Kutipan Bacaan —
+ + + + + + +
Hal demikian tentu tidak bisa dinalar atau dicerna akal. Bagaimana hubungan akan datangnya kecelakaan dan perihal ular melintas di jalan tersebut, apakah hal itu bisa dijelaskan?

Jenis Gugon tuhon lain misalnya, ada orang lahir hari tertentu, jam tertentu, bulan dan tahun tertentu, maka nasib orang tersebut kemudian diramalkan bahwa kelak ia akan begini atau begitu. Apakah nasib hidup dan perjalanan hidup manusia ditentukan oleh hitung-hitungan atau othak-athik yang dilakukan manusia atas manusia? 

Hal macam ini sulit diterima nalar dan tidak jarang menjurus pada tahayul yang akhirnya mengabaikan peran Tuhan dalam laku hidup manusia. Orang tidak lagi menyandarkan dirinya pada ajaran dan kehendak Tuhan, melainkan berdasarkan hitung-hitungan yang dibuat manusia belaka.

Gugon tuhon adalah lebih menggambarkan kepercayaan akan sesuatu yang tidak berdasarkan logika dan olahan akal budi. Kepercayaan yang dipercaya begitu saja tanpa memahami benar dalil-dalilnya. Aneka ramalan, tanda-tanda tertentu, gejala alam tertentu yang dikaitkan dengan bakal terjadinya sesuatu (gaib) sering berkaitan dengan gugon tuhon ini.


gugon tuhon yaiku

Peribahasa Jawa Endhek Wiwitane Dhuwur Wekasane

Peribahasa Jawa di atas secara harafiah berarti rendah permulaannya tinggi (pada) akhirnya. Hal ini bisa dicontohkan misalnya dengan pertumbuhan tanaman. Semua tanaman berawal dari biji, anakan, cangkokan, atau stekan. Semuanya itu masih berupa anakan atau cikal bakal pohon. Dalam pertumbuhannya semua tanaman itu kemudian akan meninggi dan membesar.

Demikian pun dalam kehidupan sehari-hari, orang dapat saja secara sosial dianggap berkedudukan rendah, tapi bisa jadi juga dalam perjalanan hidupnya ia kemudian berkedudukan tinggi. Ada banyak contoh kasus dimana orang yang dianggap kecil dan rendah pada akhirnya bisa memiliki kedudukan yang tinggi, kaya, dan dihormati karena kelebihan yang berkembang di dalam dirinya.
+ + + + + + +
Data Tercatat —
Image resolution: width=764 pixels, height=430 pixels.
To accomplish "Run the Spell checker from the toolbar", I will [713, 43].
+ + + + + + +
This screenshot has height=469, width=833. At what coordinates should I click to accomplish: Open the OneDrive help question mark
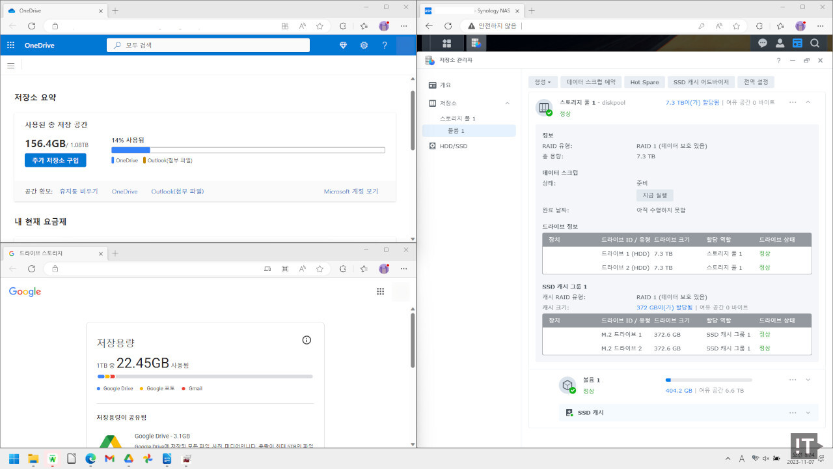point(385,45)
+ + + + + + +
Yang Harus Dikerjakan —
Alihkan kalimat berikut dari kutipan tentang gugon tuhon ke dalam bahasa Inggris: "Orang tidak lagi menyandarkan dirinya pada ajaran dan kehendak Tuhan, melainkan berdasarkan hitung-hitungan yang dibuat manusia belaka."

Jawaban Tugas —
People no longer rely on the teachings and will of God, but instead on calculations made merely by humans.